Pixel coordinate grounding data

┌──

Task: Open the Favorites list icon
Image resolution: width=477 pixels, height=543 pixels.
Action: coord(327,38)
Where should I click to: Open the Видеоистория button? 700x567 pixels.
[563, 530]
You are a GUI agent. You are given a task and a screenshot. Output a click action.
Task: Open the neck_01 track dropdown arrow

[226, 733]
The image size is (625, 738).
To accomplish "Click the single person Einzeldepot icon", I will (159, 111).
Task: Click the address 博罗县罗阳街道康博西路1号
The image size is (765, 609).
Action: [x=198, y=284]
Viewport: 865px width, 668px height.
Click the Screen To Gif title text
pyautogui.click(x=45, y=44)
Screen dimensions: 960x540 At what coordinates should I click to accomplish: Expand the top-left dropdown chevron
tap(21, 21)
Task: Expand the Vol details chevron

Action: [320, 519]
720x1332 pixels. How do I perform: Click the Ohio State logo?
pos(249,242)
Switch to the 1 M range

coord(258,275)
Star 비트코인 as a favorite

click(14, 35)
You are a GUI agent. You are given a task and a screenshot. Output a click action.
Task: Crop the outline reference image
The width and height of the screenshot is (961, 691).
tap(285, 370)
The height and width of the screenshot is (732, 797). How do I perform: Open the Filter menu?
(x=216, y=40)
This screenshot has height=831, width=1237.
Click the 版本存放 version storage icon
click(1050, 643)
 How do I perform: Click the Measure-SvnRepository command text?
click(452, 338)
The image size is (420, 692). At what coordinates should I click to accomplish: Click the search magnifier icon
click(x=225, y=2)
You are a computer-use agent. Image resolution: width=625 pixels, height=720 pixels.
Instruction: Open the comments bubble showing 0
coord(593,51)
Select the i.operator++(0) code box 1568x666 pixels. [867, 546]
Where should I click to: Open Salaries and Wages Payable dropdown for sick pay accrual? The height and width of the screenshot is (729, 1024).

└──

- _To do_
Copy out every entry again, exactly as it was given.

- _Answer to this task_
Task: Open the Favorites list icon
Image resolution: width=477 pixels, height=543 pixels.
Action: coord(327,38)
Where should I click to: Open the Видеоистория button? 700x567 pixels.
[563, 530]
You are a GUI agent. You are given a task and a screenshot. Output a click action.
Task: Open the neck_01 track dropdown arrow

[226, 733]
The image size is (625, 738).
To accomplish "Click the single person Einzeldepot icon", I will (159, 111).
Task: Click the address 博罗县罗阳街道康博西路1号
The image size is (765, 609).
Action: [x=198, y=284]
Viewport: 865px width, 668px height.
Click the Screen To Gif title text
pyautogui.click(x=45, y=44)
Screen dimensions: 960x540 At what coordinates should I click to accomplish: Expand the top-left dropdown chevron
tap(21, 21)
Task: Expand the Vol details chevron

Action: [320, 519]
720x1332 pixels. How do I perform: Click the Ohio State logo?
pos(249,242)
Switch to the 1 M range

coord(258,275)
Star 비트코인 as a favorite

click(14, 35)
You are a GUI agent. You are given a task and a screenshot. Output a click action.
Task: Crop the outline reference image
The width and height of the screenshot is (961, 691).
tap(285, 370)
The height and width of the screenshot is (732, 797). How do I perform: Open the Filter menu?
(x=216, y=40)
This screenshot has height=831, width=1237.
Click the 版本存放 version storage icon
click(1050, 643)
 How do I perform: Click the Measure-SvnRepository command text?
click(452, 338)
The image size is (420, 692). At what coordinates should I click to accomplish: Click the search magnifier icon
click(x=225, y=2)
You are a computer-use agent. Image resolution: width=625 pixels, height=720 pixels.
Instruction: Open the comments bubble showing 0
coord(593,51)
Select the i.operator++(0) code box 1568x666 pixels. [867, 546]
Where should I click to: Open Salaries and Wages Payable dropdown for sick pay accrual? The height and width of the screenshot is (729, 1024).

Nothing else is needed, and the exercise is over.